● To do
Can you swap "image size" for "screenshot size" everywhere in the records below and leave every other part of them unchanged?

Entries on where items appear
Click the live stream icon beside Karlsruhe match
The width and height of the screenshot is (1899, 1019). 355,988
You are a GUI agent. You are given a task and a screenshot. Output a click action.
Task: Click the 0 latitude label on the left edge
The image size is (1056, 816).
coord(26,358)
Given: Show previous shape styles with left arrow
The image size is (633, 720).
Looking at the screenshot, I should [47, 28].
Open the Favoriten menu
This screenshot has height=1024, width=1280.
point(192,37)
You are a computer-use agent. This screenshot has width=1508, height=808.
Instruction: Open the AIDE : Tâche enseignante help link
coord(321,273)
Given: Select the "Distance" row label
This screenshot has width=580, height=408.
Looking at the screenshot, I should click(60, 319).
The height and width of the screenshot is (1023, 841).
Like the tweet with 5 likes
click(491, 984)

● Complete output
Click the live stream icon beside Karlsruhe match
The width and height of the screenshot is (1899, 1019). 355,988
You are a GUI agent. You are given a task and a screenshot. Output a click action.
Task: Click the 0 latitude label on the left edge
The screenshot size is (1056, 816).
coord(26,358)
Given: Show previous shape styles with left arrow
The screenshot size is (633, 720).
Looking at the screenshot, I should [47, 28].
Open the Favoriten menu
This screenshot has height=1024, width=1280.
point(192,37)
You are a computer-use agent. This screenshot has width=1508, height=808.
Instruction: Open the AIDE : Tâche enseignante help link
coord(321,273)
Given: Select the "Distance" row label
This screenshot has width=580, height=408.
Looking at the screenshot, I should click(60, 319).
The height and width of the screenshot is (1023, 841).
Like the tweet with 5 likes
click(491, 984)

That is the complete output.